_Provided data_:
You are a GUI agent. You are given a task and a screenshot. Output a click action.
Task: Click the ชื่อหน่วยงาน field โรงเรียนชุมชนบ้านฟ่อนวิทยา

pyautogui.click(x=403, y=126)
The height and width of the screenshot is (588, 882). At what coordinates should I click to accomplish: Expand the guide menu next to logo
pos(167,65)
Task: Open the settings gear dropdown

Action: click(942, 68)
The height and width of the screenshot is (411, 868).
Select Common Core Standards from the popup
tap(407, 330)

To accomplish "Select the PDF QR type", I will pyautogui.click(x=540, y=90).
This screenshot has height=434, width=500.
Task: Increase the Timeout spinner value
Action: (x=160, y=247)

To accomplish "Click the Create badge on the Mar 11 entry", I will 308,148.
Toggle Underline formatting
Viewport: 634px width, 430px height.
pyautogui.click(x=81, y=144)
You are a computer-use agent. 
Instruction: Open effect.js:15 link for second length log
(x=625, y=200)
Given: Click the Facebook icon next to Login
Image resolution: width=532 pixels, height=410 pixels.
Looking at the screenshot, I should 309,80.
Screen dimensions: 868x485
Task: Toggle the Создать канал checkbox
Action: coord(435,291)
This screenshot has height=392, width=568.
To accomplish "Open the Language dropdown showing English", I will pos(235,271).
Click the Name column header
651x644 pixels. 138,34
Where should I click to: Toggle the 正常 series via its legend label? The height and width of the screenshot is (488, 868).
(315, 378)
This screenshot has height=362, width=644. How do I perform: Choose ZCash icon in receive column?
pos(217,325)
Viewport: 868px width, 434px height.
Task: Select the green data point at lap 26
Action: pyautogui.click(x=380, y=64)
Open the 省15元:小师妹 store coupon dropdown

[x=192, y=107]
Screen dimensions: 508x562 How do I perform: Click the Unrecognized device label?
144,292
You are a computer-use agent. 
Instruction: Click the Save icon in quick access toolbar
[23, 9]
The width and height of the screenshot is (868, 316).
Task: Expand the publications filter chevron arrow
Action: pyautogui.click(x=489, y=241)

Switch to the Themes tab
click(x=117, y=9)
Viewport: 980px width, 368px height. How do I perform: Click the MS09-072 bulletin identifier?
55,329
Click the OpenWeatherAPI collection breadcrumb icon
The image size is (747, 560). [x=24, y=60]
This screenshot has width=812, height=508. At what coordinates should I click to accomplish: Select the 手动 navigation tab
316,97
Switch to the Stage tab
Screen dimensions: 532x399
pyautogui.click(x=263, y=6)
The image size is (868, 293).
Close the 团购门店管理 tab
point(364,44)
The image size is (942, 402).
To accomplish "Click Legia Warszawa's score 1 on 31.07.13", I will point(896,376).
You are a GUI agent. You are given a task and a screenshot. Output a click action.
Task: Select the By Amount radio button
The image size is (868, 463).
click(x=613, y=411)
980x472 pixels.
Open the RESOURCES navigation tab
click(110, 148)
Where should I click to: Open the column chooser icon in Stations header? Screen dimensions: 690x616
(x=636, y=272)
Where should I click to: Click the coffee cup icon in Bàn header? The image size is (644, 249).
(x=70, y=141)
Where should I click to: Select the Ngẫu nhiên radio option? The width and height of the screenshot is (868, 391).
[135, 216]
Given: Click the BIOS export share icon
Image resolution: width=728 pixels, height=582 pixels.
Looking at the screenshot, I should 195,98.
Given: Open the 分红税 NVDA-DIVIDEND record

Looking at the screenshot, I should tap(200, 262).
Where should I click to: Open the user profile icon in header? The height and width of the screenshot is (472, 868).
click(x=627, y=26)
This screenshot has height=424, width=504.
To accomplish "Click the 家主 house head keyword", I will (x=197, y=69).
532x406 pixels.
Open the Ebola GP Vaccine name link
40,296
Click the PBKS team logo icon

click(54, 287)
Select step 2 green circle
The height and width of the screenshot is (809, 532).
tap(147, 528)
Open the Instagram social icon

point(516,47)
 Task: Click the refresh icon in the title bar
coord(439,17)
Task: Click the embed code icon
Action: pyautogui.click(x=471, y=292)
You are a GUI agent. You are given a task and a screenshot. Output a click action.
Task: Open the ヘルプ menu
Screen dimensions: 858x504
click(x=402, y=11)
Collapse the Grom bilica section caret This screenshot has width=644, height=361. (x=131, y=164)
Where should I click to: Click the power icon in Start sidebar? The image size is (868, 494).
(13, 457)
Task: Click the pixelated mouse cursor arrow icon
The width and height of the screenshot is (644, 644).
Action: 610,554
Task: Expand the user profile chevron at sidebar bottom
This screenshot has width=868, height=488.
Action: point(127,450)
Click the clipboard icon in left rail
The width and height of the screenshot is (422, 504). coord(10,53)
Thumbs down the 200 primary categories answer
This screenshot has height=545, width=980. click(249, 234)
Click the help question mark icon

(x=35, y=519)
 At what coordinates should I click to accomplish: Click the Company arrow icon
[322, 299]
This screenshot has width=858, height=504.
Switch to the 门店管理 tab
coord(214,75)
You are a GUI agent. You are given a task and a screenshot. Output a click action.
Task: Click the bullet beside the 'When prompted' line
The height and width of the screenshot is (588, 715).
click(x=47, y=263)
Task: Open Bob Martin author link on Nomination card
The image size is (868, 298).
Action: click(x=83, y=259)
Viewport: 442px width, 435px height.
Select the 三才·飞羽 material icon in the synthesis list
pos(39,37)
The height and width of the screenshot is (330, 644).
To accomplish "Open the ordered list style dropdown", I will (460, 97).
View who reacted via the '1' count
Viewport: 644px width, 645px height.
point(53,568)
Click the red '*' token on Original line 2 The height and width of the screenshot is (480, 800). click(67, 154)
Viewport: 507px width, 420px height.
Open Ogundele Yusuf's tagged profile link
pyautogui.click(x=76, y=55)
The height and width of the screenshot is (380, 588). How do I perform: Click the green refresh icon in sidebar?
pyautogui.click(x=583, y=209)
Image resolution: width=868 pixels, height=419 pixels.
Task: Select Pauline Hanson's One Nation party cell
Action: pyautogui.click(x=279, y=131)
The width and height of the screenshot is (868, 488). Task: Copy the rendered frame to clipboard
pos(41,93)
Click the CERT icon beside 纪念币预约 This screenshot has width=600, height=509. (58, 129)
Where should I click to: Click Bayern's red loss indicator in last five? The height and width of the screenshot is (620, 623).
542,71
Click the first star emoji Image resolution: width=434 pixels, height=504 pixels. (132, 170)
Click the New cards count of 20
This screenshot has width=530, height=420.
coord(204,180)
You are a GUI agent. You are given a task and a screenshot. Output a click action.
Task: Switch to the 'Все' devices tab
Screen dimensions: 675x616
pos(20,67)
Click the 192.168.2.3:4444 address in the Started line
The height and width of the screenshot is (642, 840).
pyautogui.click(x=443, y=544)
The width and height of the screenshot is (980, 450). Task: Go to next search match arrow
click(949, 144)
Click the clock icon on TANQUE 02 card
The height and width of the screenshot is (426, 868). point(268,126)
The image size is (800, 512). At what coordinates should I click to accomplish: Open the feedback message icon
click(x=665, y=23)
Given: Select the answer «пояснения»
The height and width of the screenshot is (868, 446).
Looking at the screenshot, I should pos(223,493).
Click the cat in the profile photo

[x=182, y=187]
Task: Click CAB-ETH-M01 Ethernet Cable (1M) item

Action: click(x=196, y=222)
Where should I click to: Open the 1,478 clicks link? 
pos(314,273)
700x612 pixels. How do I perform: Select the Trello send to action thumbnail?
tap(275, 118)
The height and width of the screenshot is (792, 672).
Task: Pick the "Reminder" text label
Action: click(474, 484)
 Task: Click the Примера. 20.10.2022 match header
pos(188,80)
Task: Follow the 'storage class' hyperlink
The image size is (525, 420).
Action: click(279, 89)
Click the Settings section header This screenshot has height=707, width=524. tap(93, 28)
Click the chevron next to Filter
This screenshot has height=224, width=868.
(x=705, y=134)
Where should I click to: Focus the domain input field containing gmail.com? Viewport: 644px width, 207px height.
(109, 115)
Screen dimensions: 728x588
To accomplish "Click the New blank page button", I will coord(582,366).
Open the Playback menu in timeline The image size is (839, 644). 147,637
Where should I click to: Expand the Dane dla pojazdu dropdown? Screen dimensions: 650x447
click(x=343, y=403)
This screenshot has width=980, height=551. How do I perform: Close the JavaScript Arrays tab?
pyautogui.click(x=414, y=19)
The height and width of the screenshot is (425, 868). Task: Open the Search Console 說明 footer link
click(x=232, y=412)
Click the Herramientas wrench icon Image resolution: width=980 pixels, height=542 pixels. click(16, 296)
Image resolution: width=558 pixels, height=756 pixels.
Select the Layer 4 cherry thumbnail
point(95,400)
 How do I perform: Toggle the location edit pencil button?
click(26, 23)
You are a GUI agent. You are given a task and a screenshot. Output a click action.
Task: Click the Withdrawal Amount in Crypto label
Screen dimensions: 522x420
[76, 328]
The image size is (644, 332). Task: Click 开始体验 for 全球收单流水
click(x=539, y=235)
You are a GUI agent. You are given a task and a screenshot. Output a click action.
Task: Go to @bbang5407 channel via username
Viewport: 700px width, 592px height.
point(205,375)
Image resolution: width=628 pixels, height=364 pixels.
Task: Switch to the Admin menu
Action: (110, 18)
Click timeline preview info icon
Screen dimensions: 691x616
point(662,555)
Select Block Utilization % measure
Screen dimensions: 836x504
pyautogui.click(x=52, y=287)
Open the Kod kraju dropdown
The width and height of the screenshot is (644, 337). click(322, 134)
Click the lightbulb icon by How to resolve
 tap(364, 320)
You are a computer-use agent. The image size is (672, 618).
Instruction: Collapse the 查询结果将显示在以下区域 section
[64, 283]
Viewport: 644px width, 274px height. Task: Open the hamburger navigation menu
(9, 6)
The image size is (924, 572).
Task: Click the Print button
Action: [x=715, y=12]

_Work instruction_: Find the line containing "Click timeline preview info icon" in the material above. Print it and every line after it through the end, exactly and only those.

_Written response_:
Click timeline preview info icon
Screen dimensions: 691x616
point(662,555)
Select Block Utilization % measure
Screen dimensions: 836x504
pyautogui.click(x=52, y=287)
Open the Kod kraju dropdown
The width and height of the screenshot is (644, 337). click(322, 134)
Click the lightbulb icon by How to resolve
 tap(364, 320)
You are a computer-use agent. The image size is (672, 618).
Instruction: Collapse the 查询结果将显示在以下区域 section
[64, 283]
Viewport: 644px width, 274px height. Task: Open the hamburger navigation menu
(9, 6)
The image size is (924, 572).
Task: Click the Print button
Action: [x=715, y=12]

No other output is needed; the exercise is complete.